Proof that $x^{(n+4)} \bmod 10 = x^n \bmod 10\,$ for $\,n\ge 1$
$x^4\equiv1\pmod{10}$ for $x$ and $10$ coprime, by Euler's theorem, since $\varphi (10)=4$.
(The proof for $x$ not coprime to $10$ can be found in @Bill Dubuque's answer.)
Consider how the difference, i.e., $$x^{n + 4} - x^{n} = x^{n} \left( x^4 - 1 \right) = x^{n} \left( x^2 - 1 \right) \left( x^2 + 1 \right)$$ behaves for all cases of $x \mod 10$ from $0$ to $9$, inclusive. For $x$ being $0$, the result is $0$. For $x$ being an even positive value, then $x^n$ is a multiple of 2, while either $x^2 + 1$ or $x^2 - 1$ is a multiple of 5, so together are a multiple of $10$. Finally, for $x$ being an odd value, consider the cases:
$1$: $x^2 - 1$ is $0$
$3$: $x^2 + 1$ is $10$, i.e., $0 \mod 10$
$5$: $x^n$ is a multiple of $5$ and $x^2 - 1$ is a multiple of $2$, so together shows congruent to $0$
$7$: $x^2 + 1$ is $50$
$9$: $x^2 - 1$ is $80$
This shows that the result is congruent to $0$ in all cases. The other answers here are generally shorter and simpler, so they're better if you're able to use them. However, this is a fairly general way to check basically any congruence operation where ever it can be relatively easily used (e.g., where the mod divisor is not a variable or too large).

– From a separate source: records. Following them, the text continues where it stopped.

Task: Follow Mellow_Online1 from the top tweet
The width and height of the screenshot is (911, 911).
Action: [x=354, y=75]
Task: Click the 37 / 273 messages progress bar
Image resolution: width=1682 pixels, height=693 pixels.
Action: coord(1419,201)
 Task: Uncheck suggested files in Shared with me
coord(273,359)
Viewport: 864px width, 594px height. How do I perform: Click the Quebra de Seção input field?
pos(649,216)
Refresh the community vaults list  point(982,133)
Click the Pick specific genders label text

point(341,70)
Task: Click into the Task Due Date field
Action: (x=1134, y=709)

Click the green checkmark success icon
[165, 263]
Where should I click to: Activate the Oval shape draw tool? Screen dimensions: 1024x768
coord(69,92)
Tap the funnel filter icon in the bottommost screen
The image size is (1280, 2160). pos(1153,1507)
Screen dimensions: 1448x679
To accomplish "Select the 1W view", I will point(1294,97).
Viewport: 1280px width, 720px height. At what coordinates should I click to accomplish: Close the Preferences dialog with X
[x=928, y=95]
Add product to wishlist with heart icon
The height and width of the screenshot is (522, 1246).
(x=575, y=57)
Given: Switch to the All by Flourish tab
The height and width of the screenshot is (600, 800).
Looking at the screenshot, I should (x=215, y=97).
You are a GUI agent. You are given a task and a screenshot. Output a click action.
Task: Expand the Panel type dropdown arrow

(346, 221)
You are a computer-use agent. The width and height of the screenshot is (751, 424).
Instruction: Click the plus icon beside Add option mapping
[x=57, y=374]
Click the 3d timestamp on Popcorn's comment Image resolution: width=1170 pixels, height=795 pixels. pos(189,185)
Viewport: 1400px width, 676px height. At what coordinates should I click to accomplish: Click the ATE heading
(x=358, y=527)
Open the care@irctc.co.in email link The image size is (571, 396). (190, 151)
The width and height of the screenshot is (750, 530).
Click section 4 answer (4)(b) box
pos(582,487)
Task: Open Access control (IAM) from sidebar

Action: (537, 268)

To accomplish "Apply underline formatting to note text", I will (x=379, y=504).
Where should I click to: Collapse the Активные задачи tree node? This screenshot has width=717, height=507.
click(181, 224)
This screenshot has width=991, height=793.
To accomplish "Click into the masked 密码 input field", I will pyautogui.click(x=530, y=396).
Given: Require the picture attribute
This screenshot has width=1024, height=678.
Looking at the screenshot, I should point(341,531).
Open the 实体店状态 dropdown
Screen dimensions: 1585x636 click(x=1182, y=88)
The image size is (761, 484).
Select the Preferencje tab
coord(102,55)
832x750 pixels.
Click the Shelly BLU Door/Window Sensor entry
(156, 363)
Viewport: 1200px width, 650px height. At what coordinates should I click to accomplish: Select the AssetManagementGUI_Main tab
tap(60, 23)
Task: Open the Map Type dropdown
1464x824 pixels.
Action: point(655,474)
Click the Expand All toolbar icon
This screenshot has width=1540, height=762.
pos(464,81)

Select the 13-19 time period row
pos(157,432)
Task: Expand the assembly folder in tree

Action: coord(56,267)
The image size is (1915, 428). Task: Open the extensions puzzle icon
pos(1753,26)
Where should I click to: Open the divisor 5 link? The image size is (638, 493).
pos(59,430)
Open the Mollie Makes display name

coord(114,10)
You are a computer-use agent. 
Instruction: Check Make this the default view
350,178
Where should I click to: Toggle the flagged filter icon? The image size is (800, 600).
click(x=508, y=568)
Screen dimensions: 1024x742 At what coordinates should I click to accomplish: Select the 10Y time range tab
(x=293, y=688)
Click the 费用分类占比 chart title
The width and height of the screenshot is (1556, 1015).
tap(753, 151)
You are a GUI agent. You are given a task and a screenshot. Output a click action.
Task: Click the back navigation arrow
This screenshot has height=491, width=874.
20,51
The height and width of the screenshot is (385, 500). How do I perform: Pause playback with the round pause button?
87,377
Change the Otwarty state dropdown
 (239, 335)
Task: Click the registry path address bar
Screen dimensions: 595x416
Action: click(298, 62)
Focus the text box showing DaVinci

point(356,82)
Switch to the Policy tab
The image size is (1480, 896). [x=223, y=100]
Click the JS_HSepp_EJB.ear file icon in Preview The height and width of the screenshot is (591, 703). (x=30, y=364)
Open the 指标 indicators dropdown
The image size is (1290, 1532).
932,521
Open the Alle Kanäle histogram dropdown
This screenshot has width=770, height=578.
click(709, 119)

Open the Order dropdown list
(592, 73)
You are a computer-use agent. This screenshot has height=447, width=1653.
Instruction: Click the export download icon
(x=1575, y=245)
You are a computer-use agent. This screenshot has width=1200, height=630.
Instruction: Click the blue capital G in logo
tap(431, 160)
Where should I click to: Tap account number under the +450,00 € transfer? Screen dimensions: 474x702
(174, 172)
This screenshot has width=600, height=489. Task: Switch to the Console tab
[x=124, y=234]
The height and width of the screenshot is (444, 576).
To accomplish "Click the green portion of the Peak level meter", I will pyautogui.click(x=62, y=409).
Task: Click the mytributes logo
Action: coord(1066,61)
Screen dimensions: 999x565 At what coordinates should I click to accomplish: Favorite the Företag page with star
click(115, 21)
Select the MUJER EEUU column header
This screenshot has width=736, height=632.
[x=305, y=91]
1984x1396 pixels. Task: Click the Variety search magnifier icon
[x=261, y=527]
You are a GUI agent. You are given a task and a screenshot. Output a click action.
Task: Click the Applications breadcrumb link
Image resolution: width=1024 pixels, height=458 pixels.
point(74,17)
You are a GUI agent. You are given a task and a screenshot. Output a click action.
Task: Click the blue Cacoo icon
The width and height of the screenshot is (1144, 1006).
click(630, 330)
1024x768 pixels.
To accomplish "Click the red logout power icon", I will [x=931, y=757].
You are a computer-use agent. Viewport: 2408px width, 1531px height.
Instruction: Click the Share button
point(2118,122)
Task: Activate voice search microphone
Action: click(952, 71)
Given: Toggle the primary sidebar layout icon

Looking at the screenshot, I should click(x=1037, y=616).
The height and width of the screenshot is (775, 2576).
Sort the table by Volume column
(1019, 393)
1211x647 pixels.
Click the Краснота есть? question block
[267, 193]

This is true because of the periodicity of the last digits of numbers raised to powers. if you check cor $x=2,3,4\ldots n$ you will see that after every $4$th power the last digit is the same, $2^1 = 2$ and $2^5 = 32$ thus the last digit is the same. $x^n \mod 10$ is essentially asking for the last digit. Thus, $$x^{n+4} \mod 10 = x^n \mod 10$$ Some numbers have a periodicity of $2$ when raised to powers, for example, $9$ but the unit digit is still the same as the first power as the first.